Passage to read:
## Start

I’m still in the middle of the gone as the anniversary of my father’s death nears. Some nights I wade in the grief around 6 pm when PBS NewsHour comes on and the seat next to me is vacant. There’s no 2 oz of Dewar’s to measure in the shot glass and pour into his insulated glass with just enough ice, a cherry, and a splash of bitters. I don’t go to the pantry to fetch a Rykrisp and spread the thinest layer of Merkt’s on it like I used to a year ago. No, Jod, can you get me a spoon? so Dad can fish the cherry out of his glass.

God, how I miss the rituals. Those rituals though make the gone so fucking difficult.  I wish I had an imaginary box of each ritual or small moment in the closet to unpack so that I could select one each time I get sad. I’d layer on each memory as if preparing for a winter hike in the Northwoods. Whether it be an imaginary box of small moments or a movie in my mind, these bits of magic–they are here with me–even though he’s gone.  Sure, some days that consolation prize feels as fantastic as the Mr. Coffee they’d give to the losing contestant on The Match Game, other days I am grateful it for the blessing it is.

## End

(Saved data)
## Start

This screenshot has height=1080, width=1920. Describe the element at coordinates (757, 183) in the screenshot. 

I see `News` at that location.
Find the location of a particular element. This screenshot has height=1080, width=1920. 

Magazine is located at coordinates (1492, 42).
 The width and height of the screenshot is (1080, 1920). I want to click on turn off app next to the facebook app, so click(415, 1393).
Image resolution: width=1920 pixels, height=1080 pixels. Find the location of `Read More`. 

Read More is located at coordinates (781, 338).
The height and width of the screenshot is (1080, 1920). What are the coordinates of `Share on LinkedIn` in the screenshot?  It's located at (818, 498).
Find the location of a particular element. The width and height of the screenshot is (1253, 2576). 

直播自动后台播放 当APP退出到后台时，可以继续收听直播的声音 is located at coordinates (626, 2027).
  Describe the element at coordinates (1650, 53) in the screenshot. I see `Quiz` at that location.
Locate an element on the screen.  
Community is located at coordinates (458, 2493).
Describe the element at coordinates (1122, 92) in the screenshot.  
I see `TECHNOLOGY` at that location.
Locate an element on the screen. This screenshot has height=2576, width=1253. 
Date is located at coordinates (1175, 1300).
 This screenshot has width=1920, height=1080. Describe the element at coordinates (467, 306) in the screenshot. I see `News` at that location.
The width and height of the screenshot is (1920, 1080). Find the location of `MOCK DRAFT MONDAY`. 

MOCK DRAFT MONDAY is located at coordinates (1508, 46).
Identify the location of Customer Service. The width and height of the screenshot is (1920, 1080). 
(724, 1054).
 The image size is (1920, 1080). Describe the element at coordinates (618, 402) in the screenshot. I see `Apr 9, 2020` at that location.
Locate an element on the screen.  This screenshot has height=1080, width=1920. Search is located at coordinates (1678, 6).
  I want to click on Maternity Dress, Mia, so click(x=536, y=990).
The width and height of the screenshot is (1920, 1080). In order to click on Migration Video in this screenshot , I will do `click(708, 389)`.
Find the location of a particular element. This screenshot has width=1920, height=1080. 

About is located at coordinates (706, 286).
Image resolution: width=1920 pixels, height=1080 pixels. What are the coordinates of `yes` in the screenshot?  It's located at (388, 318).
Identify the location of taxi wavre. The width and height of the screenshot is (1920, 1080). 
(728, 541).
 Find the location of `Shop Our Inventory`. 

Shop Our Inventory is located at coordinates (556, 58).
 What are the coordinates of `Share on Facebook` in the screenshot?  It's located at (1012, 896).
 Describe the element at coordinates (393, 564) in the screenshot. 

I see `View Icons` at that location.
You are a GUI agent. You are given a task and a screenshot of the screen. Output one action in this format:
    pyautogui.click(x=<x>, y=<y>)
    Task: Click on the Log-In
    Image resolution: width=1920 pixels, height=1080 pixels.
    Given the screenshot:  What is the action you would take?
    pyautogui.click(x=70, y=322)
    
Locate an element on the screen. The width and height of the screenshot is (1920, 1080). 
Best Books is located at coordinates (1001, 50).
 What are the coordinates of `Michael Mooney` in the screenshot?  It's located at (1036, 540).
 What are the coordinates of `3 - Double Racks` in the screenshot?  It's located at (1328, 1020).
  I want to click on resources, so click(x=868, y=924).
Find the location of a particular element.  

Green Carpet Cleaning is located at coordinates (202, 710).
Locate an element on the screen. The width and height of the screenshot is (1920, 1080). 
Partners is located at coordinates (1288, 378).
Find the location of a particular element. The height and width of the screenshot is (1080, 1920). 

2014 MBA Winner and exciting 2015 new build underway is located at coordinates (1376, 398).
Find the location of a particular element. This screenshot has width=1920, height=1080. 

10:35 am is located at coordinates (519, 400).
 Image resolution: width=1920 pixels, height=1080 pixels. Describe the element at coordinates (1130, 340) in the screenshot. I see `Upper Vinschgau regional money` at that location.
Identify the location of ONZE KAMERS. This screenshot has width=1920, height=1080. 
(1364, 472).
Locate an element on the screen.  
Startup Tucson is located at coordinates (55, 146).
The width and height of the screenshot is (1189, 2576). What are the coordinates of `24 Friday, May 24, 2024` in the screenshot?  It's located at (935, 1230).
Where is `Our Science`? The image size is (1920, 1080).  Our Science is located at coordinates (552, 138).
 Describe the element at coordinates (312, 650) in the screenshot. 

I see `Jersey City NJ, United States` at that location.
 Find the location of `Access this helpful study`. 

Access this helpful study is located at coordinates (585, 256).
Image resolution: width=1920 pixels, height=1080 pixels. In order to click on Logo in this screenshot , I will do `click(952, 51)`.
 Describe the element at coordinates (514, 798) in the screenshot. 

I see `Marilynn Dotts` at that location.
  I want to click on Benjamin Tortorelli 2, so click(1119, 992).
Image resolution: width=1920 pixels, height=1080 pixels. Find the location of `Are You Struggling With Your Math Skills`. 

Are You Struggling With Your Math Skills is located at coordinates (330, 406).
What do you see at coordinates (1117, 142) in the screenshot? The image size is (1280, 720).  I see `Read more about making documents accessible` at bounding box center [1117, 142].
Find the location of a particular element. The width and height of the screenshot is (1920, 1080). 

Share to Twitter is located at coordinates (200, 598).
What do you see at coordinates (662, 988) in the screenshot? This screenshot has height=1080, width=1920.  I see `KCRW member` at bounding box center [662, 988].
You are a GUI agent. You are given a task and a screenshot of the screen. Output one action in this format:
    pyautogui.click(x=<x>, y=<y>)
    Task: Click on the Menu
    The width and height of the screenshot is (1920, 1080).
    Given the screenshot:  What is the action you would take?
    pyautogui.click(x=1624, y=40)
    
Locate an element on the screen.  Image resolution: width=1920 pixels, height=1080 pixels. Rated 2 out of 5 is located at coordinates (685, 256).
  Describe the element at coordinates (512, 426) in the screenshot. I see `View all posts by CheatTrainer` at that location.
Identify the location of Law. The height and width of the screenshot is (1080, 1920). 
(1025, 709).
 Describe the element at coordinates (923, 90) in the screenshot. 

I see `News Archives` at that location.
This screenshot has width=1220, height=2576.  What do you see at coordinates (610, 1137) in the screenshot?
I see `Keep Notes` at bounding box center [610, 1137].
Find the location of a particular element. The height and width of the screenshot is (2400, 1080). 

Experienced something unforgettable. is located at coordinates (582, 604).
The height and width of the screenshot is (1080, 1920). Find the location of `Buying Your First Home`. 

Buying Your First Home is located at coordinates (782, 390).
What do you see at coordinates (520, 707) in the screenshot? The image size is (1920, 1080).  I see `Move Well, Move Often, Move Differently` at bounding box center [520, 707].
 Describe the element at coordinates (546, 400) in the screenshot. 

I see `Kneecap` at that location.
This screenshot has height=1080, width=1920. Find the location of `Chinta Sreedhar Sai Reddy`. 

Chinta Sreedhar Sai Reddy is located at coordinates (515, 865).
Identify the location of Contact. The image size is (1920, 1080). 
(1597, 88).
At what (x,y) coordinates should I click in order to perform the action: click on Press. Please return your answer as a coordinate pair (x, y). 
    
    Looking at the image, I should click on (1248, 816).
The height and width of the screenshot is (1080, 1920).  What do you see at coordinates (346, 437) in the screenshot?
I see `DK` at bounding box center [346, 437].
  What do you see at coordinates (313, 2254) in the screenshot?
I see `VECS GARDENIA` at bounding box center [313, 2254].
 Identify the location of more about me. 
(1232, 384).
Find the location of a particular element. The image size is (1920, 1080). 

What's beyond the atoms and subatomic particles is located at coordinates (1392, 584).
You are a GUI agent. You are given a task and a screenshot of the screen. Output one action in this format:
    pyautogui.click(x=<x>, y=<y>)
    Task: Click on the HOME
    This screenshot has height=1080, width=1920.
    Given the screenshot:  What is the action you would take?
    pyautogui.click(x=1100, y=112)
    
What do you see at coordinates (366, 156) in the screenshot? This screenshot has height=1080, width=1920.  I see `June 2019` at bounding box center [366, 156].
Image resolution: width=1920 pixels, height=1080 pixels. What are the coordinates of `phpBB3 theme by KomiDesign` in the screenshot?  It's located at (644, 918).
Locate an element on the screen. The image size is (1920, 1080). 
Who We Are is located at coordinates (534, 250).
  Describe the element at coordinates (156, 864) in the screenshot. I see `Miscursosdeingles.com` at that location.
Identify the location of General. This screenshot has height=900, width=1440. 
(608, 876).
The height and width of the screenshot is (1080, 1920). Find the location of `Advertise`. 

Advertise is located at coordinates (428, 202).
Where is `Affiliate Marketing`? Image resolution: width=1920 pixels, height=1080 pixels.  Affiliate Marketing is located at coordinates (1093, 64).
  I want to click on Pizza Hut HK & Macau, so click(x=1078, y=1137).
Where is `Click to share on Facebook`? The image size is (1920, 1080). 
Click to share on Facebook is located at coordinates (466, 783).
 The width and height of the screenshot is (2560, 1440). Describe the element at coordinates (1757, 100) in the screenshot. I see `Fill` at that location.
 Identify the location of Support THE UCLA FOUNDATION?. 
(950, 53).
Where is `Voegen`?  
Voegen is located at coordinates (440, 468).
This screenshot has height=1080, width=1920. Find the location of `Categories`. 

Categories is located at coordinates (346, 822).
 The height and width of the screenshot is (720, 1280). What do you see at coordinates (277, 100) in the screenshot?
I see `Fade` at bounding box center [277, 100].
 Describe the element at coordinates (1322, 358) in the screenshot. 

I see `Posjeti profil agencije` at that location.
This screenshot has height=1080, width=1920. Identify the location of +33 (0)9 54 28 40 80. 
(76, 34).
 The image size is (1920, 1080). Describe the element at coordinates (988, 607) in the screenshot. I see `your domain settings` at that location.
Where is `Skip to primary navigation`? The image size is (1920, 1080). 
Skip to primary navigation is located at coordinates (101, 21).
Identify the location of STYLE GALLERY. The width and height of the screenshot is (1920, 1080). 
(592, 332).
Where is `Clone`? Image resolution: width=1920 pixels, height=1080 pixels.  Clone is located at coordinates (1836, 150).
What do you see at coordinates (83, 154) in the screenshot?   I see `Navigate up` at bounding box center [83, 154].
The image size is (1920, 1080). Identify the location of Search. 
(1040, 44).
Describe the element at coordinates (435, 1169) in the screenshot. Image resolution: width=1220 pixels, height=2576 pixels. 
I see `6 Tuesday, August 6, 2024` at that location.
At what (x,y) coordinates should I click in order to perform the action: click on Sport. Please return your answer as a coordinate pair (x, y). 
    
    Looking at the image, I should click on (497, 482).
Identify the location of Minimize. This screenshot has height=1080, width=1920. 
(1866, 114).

## End

To be done:
1. In the essay about grieving a father, which TV program comes on around 6 pm?
2. Copy word for word everything in the records from the line containing "Identify the location of Minimize." down to the end of the records.
The records are unrelated to the text.

Full answers:
1. PBS NewsHour

2.
Identify the location of Minimize. This screenshot has height=1080, width=1920. 
(1866, 114).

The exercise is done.